Leida Daneman welcomed home her husband, Stephen, last Friday. It was an emotional moment for their family and a story of perseverance.
"Just seeing him getting out of the car and on the wheelchair and coming inside was like, I just wanted to cry. But I held back, of course," said Leida.
Stephen now needs some help moving around, and he keeps an eye on his oxygen levels. But he said that’s a big improvement.
"By the grace of God, I'm here before you today because of the support of all my friends and family," said Stephen.
His experience with COVID-19 started the day after Thanksgiving last year. The 68-year-old said he couldn’t breathe, so his wife took him to the hospital.
"The first thing I do remember is the person who admitted me started checking all my vitals and everything like that. He just said, ’Calm down. You're in the right place,’" said Stephen.
His condition spiraled, something his family never expected. He ended up on a ventilator, dialysis and then went into a 10-day coma before waking up on December 31.
"It was the worst December of my life and our sons," his wife said.
Stephen said he was on death’s door, but his family brought him back.
"I guess if there was anything I learned in this journey was that you can really tell when people care about you. And when people care about you, you want to do better," said Stephen.
He said his doctors and caregivers really helped him get better, teaching him to talk, hear and move again.
"He's a strong person. He fought and we fought for him, so he can live and be with us," said Leida.

▶ [STORED DATA]
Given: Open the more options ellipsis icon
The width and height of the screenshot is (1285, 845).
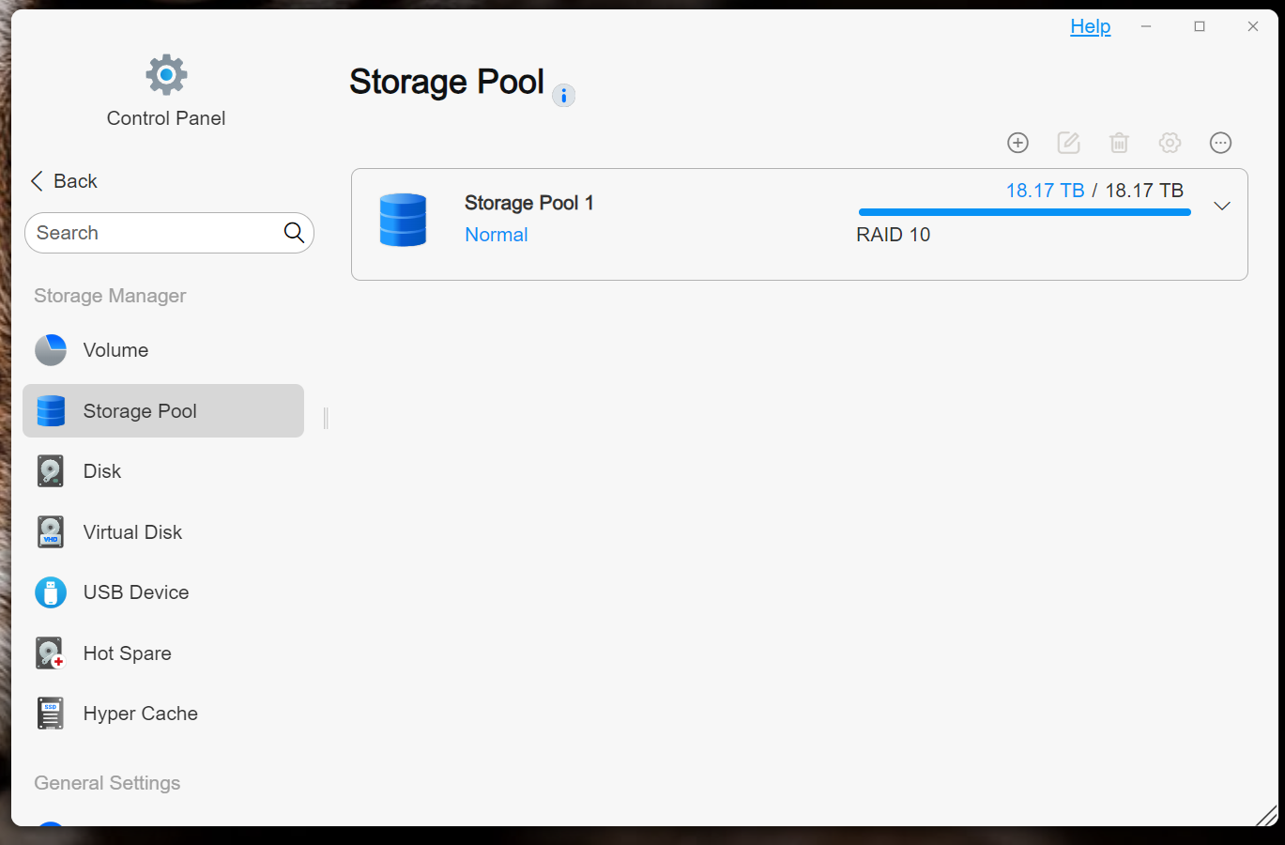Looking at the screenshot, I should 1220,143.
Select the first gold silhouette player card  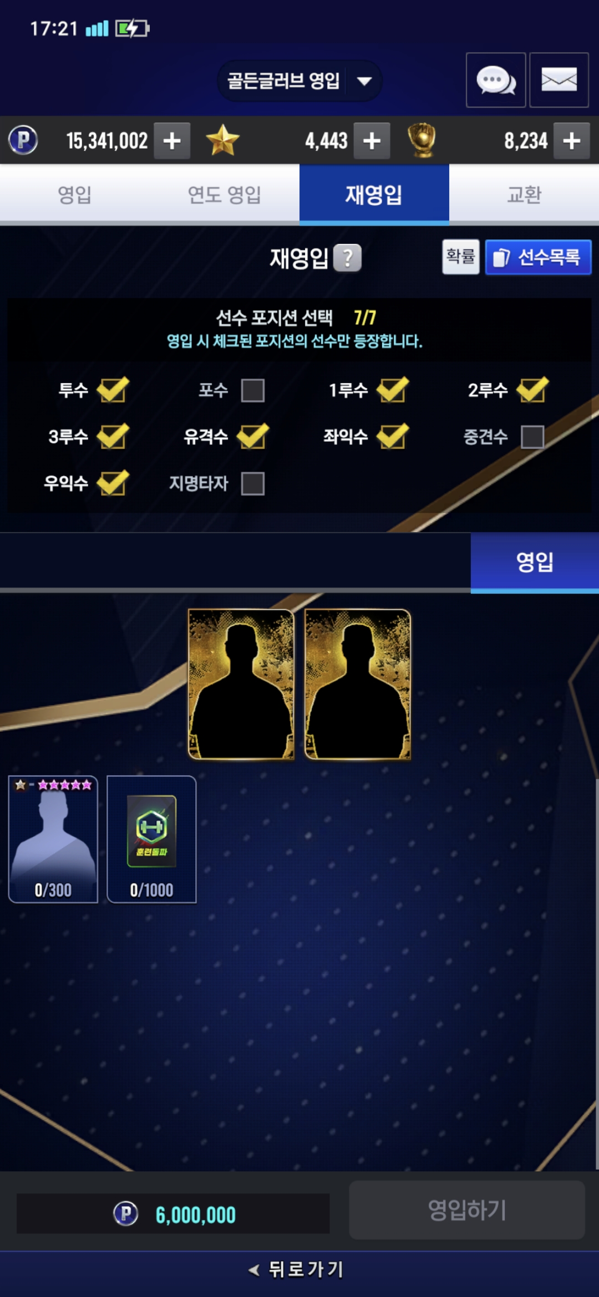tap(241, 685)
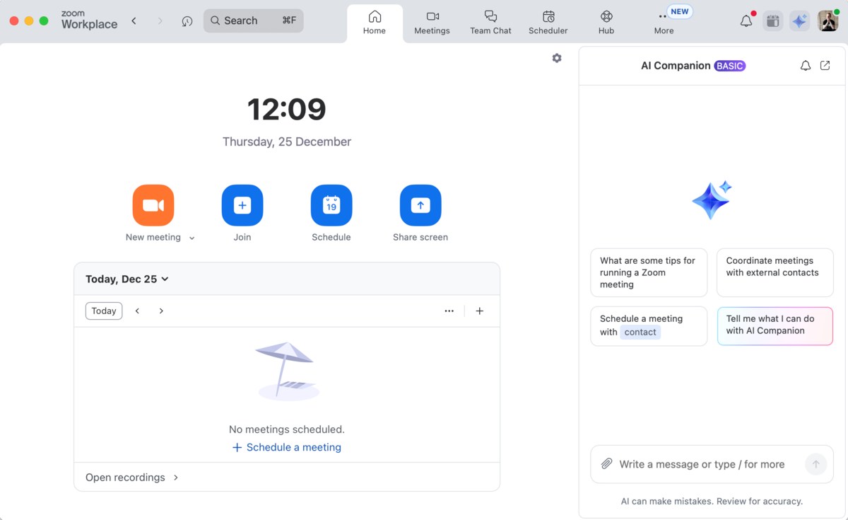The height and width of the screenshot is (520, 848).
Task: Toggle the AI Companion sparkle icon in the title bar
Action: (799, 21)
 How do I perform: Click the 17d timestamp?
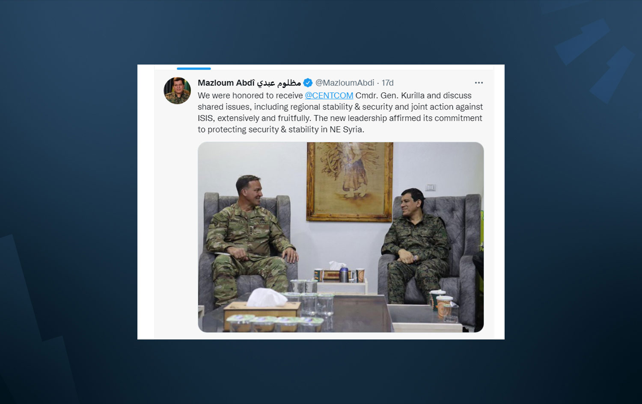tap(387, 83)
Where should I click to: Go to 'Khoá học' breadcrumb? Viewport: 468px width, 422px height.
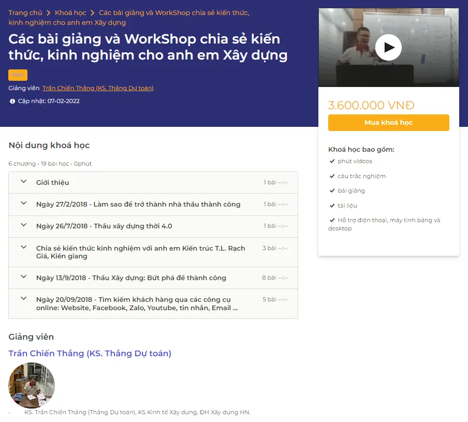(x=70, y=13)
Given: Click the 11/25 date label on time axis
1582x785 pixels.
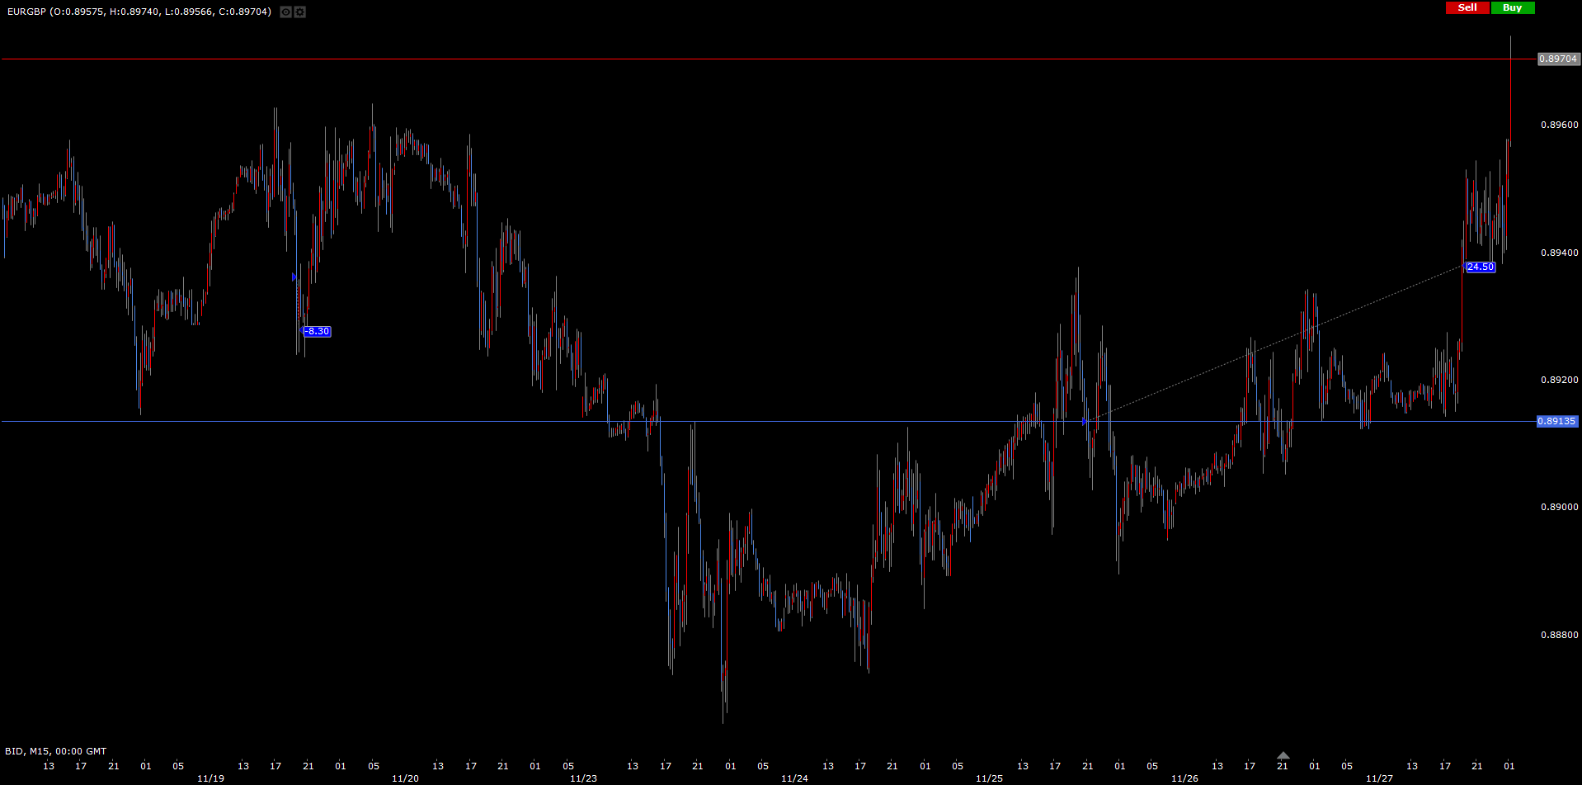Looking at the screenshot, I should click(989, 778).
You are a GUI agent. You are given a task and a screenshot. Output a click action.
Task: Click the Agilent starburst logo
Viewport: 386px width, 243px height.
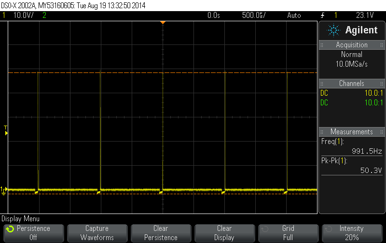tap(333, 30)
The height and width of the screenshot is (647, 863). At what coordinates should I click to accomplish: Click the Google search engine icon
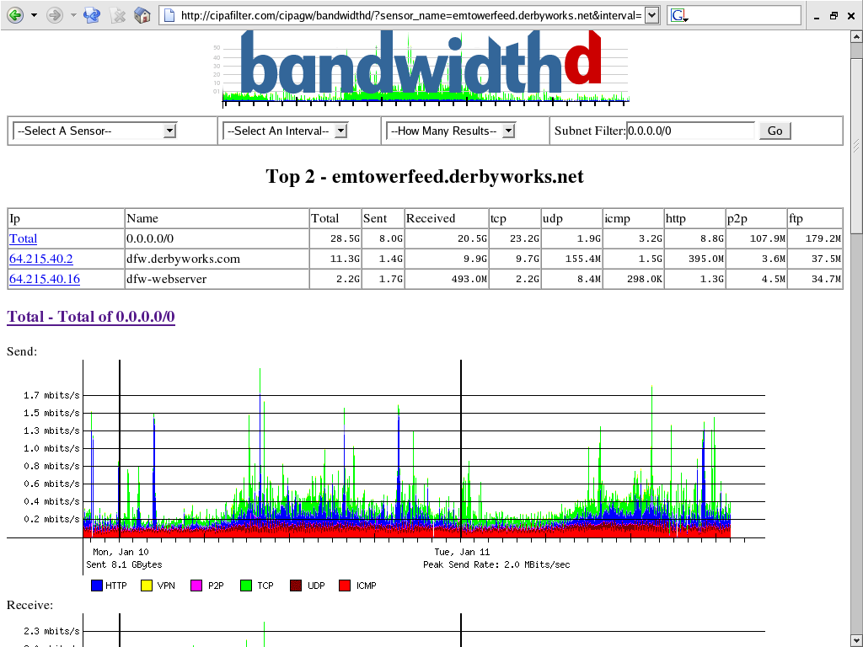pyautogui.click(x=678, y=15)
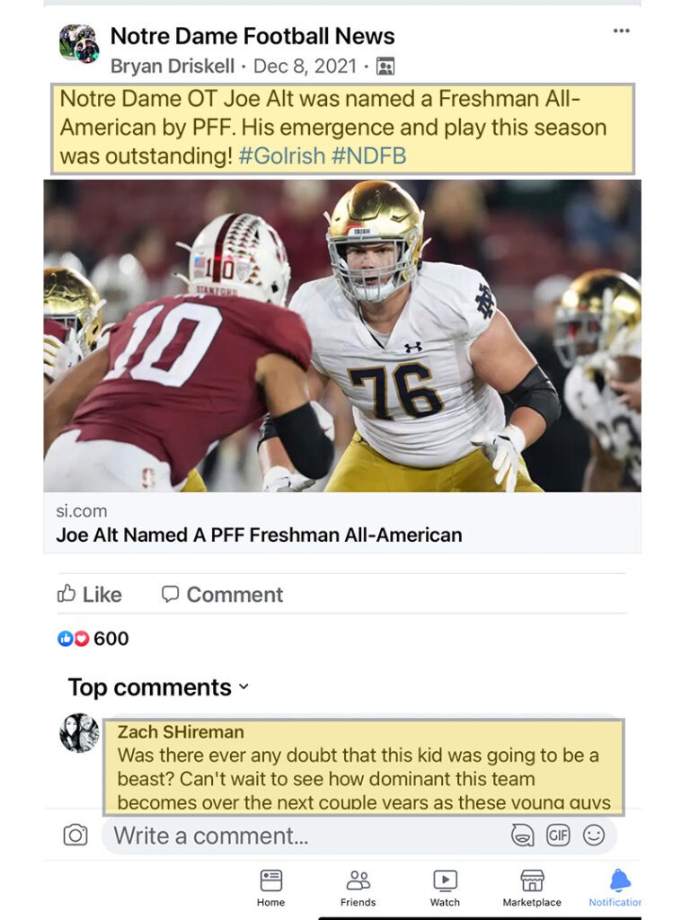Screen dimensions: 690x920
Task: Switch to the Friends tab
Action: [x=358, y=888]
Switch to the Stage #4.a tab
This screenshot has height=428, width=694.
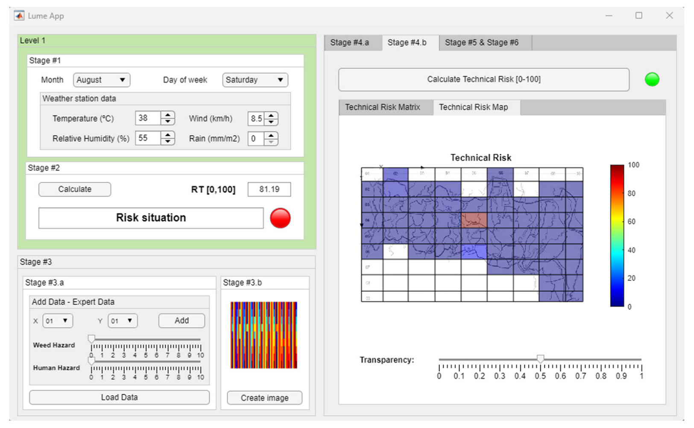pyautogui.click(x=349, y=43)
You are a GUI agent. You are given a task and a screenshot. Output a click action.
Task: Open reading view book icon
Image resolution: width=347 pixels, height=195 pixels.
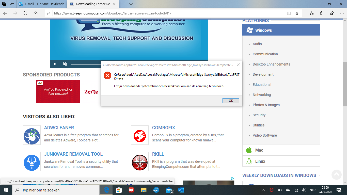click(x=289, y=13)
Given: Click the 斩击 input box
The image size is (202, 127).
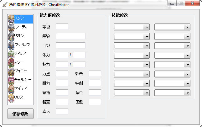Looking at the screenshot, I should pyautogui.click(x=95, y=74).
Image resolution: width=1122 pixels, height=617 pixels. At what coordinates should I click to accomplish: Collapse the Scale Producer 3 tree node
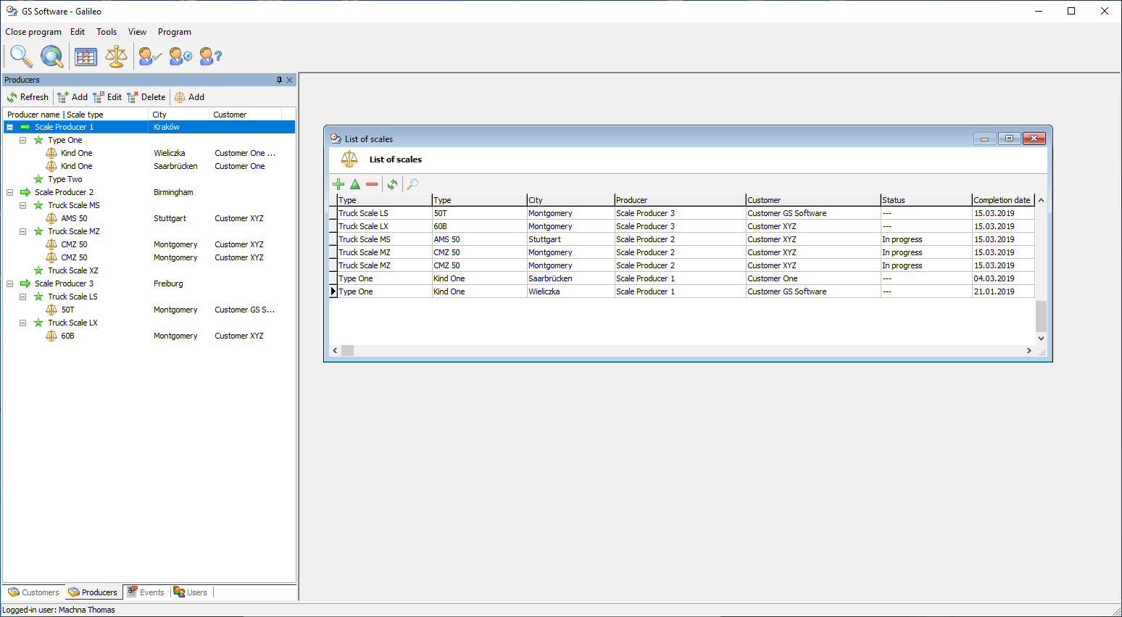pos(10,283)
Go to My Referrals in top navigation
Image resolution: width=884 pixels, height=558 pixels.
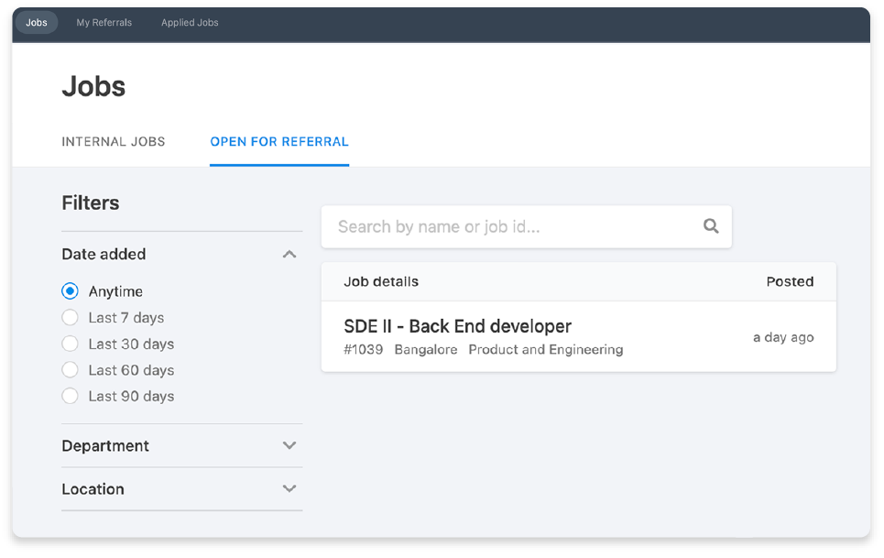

▶ [AIM OF THE EXERCISE] Summarize the news story about Stephen Daneman's recovery from COVID-19 in two sentences. The records have no connection to the text.

▶ [REPLY] Stephen Daneman, 68, returned home to his wife, Leida, last Friday after a COVID-19 illness that began the day after Thanksgiving and led to a ventilator, dialysis and a 10-day coma, from which he woke on December 31. He still needs some help moving around and keeps an eye on his oxygen levels, but he says he is there because of his friends and family, and that his doctors and caregivers helped him learn to talk, hear and move again.